MRI allows visualization of all joint structures simultaneously, which makes it possible to evaluate the joint as an organ. In addition, MRI allows quantitative evaluation of a number of morphological parameters of osteoarthritis. The developed non-invasive methods for quantitative evaluation of articular cartilage volume, its thickness, water content, especially in the early stages of the disease, will probably be widely used in therapeutic studies in the future.
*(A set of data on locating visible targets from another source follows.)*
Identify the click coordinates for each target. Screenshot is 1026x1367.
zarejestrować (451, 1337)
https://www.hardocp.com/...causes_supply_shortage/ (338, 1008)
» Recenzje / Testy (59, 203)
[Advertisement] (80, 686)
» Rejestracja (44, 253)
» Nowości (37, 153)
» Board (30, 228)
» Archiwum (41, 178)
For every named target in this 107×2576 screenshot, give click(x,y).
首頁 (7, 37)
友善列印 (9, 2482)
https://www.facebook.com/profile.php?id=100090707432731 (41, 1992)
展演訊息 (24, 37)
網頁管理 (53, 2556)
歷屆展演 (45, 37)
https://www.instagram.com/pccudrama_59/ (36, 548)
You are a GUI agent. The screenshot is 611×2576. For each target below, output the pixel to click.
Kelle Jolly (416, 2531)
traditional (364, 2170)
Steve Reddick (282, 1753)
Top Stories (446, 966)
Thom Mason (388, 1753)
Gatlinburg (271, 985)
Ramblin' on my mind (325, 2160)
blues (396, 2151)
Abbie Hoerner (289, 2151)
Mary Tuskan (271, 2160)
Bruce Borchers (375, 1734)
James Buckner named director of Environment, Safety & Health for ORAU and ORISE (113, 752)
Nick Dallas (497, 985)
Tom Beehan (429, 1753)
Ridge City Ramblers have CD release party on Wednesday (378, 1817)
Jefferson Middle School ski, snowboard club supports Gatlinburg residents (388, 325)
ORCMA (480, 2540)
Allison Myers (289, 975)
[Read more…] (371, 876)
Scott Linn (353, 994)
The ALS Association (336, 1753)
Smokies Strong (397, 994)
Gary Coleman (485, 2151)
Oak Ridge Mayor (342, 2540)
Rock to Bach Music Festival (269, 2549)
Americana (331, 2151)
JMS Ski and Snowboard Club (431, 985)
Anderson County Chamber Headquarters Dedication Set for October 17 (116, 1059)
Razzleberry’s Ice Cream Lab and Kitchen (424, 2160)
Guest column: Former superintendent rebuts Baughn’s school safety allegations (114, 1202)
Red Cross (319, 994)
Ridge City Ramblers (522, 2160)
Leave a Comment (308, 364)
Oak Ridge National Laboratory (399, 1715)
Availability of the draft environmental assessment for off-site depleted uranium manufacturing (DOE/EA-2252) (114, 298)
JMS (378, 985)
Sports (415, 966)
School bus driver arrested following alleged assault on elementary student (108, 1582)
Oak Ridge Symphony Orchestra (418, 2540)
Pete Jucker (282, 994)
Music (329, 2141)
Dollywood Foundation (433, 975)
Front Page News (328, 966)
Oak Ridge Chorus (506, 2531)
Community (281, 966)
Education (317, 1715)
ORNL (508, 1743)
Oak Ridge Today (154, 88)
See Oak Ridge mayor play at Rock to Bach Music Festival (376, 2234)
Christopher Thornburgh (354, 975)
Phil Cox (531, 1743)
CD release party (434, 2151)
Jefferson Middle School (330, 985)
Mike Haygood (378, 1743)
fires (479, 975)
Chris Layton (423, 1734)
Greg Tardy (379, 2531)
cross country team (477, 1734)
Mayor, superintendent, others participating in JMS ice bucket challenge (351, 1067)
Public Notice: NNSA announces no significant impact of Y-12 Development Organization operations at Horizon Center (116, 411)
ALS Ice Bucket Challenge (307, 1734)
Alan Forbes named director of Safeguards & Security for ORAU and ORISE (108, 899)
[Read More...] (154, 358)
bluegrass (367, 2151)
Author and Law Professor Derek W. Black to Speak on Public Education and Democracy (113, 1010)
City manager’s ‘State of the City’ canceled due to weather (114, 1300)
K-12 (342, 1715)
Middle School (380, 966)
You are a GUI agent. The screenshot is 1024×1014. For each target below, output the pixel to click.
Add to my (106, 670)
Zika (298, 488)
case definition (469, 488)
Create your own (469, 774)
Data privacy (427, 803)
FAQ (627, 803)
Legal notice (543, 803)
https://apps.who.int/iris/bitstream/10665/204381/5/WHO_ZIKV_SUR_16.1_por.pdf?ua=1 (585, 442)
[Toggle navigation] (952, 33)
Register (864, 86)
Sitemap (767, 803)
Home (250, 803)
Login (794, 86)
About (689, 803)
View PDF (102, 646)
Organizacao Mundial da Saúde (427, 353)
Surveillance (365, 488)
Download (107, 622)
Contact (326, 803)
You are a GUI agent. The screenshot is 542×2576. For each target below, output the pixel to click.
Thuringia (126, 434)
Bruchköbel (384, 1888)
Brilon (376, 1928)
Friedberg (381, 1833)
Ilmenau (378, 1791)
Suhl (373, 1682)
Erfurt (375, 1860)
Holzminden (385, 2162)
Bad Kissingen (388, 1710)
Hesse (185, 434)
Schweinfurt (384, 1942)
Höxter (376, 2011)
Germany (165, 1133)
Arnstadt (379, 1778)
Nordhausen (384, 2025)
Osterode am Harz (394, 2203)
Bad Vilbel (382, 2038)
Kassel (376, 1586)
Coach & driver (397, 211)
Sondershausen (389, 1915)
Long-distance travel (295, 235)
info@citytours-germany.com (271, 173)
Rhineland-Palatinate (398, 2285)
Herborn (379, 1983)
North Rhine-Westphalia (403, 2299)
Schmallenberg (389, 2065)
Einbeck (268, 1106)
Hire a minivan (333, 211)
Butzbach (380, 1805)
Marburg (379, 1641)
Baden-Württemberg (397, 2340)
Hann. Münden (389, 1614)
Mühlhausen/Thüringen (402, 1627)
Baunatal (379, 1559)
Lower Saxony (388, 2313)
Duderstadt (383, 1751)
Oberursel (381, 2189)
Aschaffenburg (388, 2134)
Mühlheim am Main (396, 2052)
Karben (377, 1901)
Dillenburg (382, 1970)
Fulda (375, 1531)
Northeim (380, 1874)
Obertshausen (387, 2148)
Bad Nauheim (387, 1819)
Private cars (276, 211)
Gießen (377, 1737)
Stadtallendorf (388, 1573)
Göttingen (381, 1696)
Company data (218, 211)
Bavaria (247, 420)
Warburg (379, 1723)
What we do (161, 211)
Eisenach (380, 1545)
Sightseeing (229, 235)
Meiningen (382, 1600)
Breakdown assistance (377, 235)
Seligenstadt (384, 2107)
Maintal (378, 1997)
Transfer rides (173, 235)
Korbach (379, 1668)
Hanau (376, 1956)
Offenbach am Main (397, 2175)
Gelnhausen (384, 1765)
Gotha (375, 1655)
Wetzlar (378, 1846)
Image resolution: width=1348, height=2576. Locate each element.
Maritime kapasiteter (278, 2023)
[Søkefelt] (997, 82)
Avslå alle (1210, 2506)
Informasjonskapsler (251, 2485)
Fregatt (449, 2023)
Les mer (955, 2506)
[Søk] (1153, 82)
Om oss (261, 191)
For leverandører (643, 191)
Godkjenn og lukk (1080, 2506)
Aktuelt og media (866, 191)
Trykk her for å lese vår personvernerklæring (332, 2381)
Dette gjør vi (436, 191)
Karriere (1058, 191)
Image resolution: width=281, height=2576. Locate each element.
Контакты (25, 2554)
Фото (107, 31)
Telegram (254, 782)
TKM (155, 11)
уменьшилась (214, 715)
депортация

Ultrasound and scintigraphy

The information content of computed tomography, ultrasound and scintigraphy has not been sufficiently studied, therefore the listed methods are not recommended for use in long-term studies.

Arthroscopy

Arthroscopy can directly visualize articular cartilage and other intra-articular structures, including menisci, synovium, ligaments, and chondrophytes. Attempts to quantify this information have led to the development of two types of semi-quantitative scoring systems. One codes information about each cartilage lesion (primarily the depth and area of damage) into scores that are then summed up; the other uses the physician's global assessment of cartilage degeneration in various compartments, which is recorded on a VAS.

The informativeness of molecular markers as criteria for the effectiveness of pathogenetic therapy for osteoarthrosis has not been proven. However, biological markers can be used to assess the effect of drugs on certain pathogenetic mechanisms, as well as to study pharmacodynamics in phase I clinical trials.